How I Discovered the True Meaning of Christmas
I was born on a farm in North Carolina in the winter of 1955. By the time I was seven years old I was feeling a bit disappointed over the concept of Christmas because I was not getting the toys I felt I deserved. The toys other people on TV was getting. The toys those rich little snot nosed undeserving kids were getting year after year after year! I felt the toys I got were the rich kids rejects and that Santa Clause was a big fat red nosed fake who ate too many cookies and drank too much boot legged whisky.
One Christmas after my eight birthday, something remarkable happened which would change my attitude towards Christmas and life forever. Usually my parents would buy my siblings and I some new clothes and if we had a good harvest we would get a few new toys. Unfortunately, that particular year a strong rain with even stronger winds rose from the Atlantic ocean - traveling in a tornado fashion of up to 110 miles per hour it found its way 60 miles inland and washed all our crops away. In addition to the crop damage we lost a few animals and things were just awful for families everywhere within a 100 mile radius and more.

▶ Objective A
Reproduce everything in the Christmas essay from "How I Discovered" down to "boot legged whisky.".
▶ Objective B
According to the Christmas essay, how far inland did the storm from the Atlantic Ocean travel?
▶ Objective C
Write the next part of the Christmas essay, picking up after its final sentence.
The lines placed after the Christmas essay have no role in this work.

▶ Given information
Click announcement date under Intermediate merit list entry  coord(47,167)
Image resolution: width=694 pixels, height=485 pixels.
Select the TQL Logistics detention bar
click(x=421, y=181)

* * *

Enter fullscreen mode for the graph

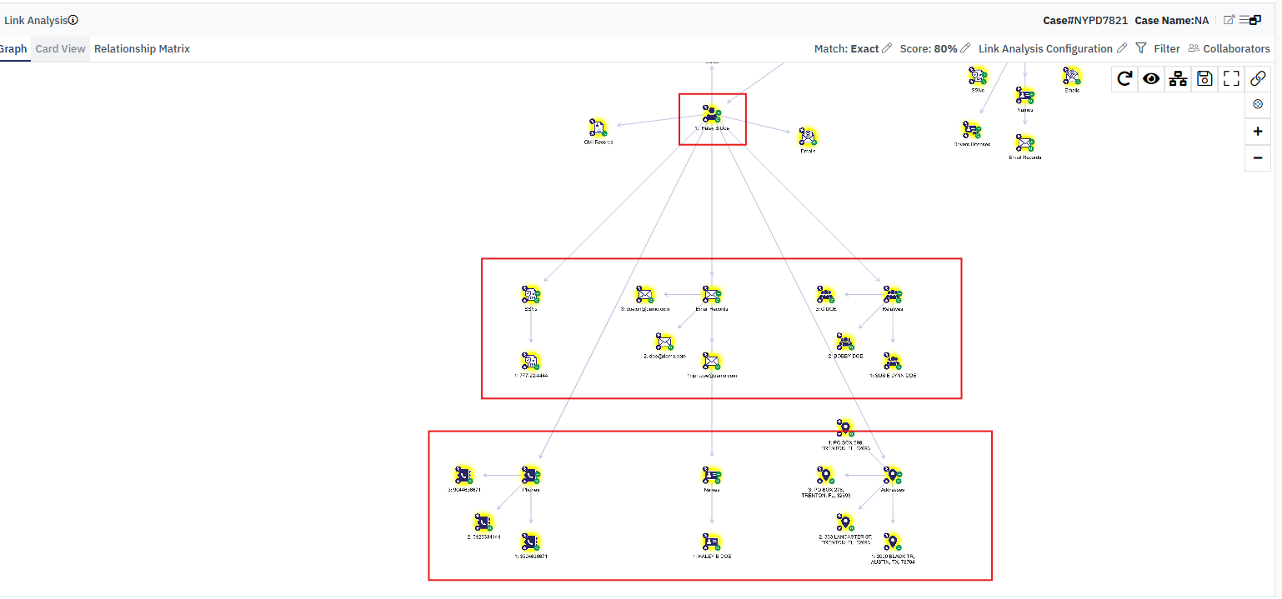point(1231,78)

==

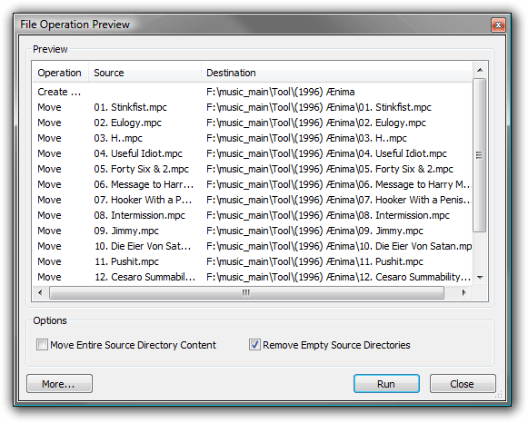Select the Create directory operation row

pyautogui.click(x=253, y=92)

▶ Answer A
How I Discovered the True Meaning of Christmas
I was born on a farm in North Carolina in the winter of 1955. By the time I was seven years old I was feeling a bit disappointed over the concept of Christmas because I was not getting the toys I felt I deserved. The toys other people on TV was getting. The toys those rich little snot nosed undeserving kids were getting year after year after year! I felt the toys I got were the rich kids rejects and that Santa Clause was a big fat red nosed fake who ate too many cookies and drank too much boot legged whisky.

▶ Answer B
It traveled 60 miles inland.

▶ Answer C
We found ourselves with no money, little food, and no hope of recovering our losses. I remember seeing the look of hopelessness on my parents face as they tried to comfort and assure us that all would be well. I went to bed that Christmas evening feeling that if we just had food in the morning I would be happy. Well, my siblings and I woke up the next morning to food and to our delight toys beneath the tree…..our own toys which were repaired, repainted, and wrapped with a hand made card identifying the recipient. After seeing my siblings rip into their gifts I looked and looked for my gift and eventually found it carefully tucked at the base of the tree. I reluctantly picked up the light weight package, thinking it was just another rich kid reject and wondered what it could be. I ripped the wrappings away to discover nothing more than a little brown, cotton stuffed, plastic face monkey which stood about eight inches tall.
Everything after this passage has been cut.